Türkiye kabustan çıksın diye kapılarınızı çalan Kürt halkı
Bugün Türkiye büyük bir kabusta. Türkiye bu kabustan çıksın diye kapılarınızı çalan biziz. Uyan Türkiye uyan, bu karanlığı parçala. Bu kabusa son ver. Kapılarınızı çalan Kürt halkıdır, özgürlük mücadelesi verenlerdir, HDP’dir. Uyanın artık uyanın, bu faşizme son verin.
Fikirler tecride sığmaz
Bugün Türkiye bir kabusta. Bir tecrit kabusunda. Tecritle ülkeyi yönetmek isteyenler, tecritle İmralı’nın sesini kısmak isteyenler tam 5 yıldır bu ülkeye bu kabusu yaşatıyor. Ne hukuk kaldı ne hukuk devleti. Hatta devlet bile kalmadı. Her yerde zorbalık, her yerde barbarlık. 2013-2015 arasında Türkiye bu kabustan uyanmıştı, umuda uyanmıştı, bir çözümün mümkün olabileceğine inanmıştı ama mutlak tecritle beraber yine karanlığa gömüldü. Gelin bu kabustan uyanın, gelin tecridi kırın. Fikirler tecride sığar mı? Sayın Öcalan'ın fikirleri hala her yere ulaşmaya devam ediyor, devam edecek. Çünkü bu ülkeye bu karanlığı yaşatanlar, bu zorbalığı dayatanlar hiçbir soruna çözüm üretemedi.
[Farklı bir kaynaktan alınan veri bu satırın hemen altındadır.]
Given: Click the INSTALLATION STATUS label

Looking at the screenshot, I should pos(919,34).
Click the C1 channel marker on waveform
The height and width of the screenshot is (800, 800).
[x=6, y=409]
Kürt meselesinde ortaya çıkan her çözüm önerisinin üzerine topla, tüfekle gidiyorsunuz
Kürt meselesine bırakın çözüm üretmeyi, Kürt meselesini daha da çözülmez, içinden çıkılmaz bir hale getirdiniz. Sayın Öcalan demişti, "Çözemezseniz Kürt meselesi küreselleşir". Öyle de oldu. Şimdi bu küresel meselenin çözümünde siz katkı sağlamak yerine, ortaya çıkan her çözüm önerisinin üzerine topla, tüfekle, savaş çığırtkanlığıyla, ayrımcılıkla ve nefretle gidiyorsunuz. İşte diyoruz ki bu mutlak tecrit bitmeli, Sayın Öcalan avukatlarıyla görüşmeli. Hatta görüşmek isteyen herkesle görüşmeli. Bir çözüm mümkünse bunun yolu İmralı'dan geçiyor, Washington'dan Moskova'dan değil. Hala bunu anlamıyor, kalın kafalarınızla hala Türkiye'ye bu ıstırabı bu zulmü yaşatmaya devam ediyorsunuz. Sadece Türkiye’yi mi? Bütün Orta Doğu’yu istikrarsızlaştırdınız. Tüm Orta Doğu’yu zulme boğdunuz. Suriye meselesi bu hale gelmişse bunun müsebbibi sizsiniz.
Demografik hezeyanlarla bir uluslararası suça imza atıyorsun
Yeni Osmanlıcılık, alt emperyalist hayaller, Suriye’yi pazara çevirme sevdaları, inşaat sektörünü kurtarma maceraları... Oralara köy yapacaklarmış, inşaat yapacaklarmış; buradaki 4 milyon mülteciyi oraya götüreceklermiş. Kimin yurdunu parselliyorsun? Senin hiçbir şeye saygın kalmamış, nüfus politikasıyla, demografik hezeyanlarla, hayallerle bir uluslararası suça imza atıyorsun.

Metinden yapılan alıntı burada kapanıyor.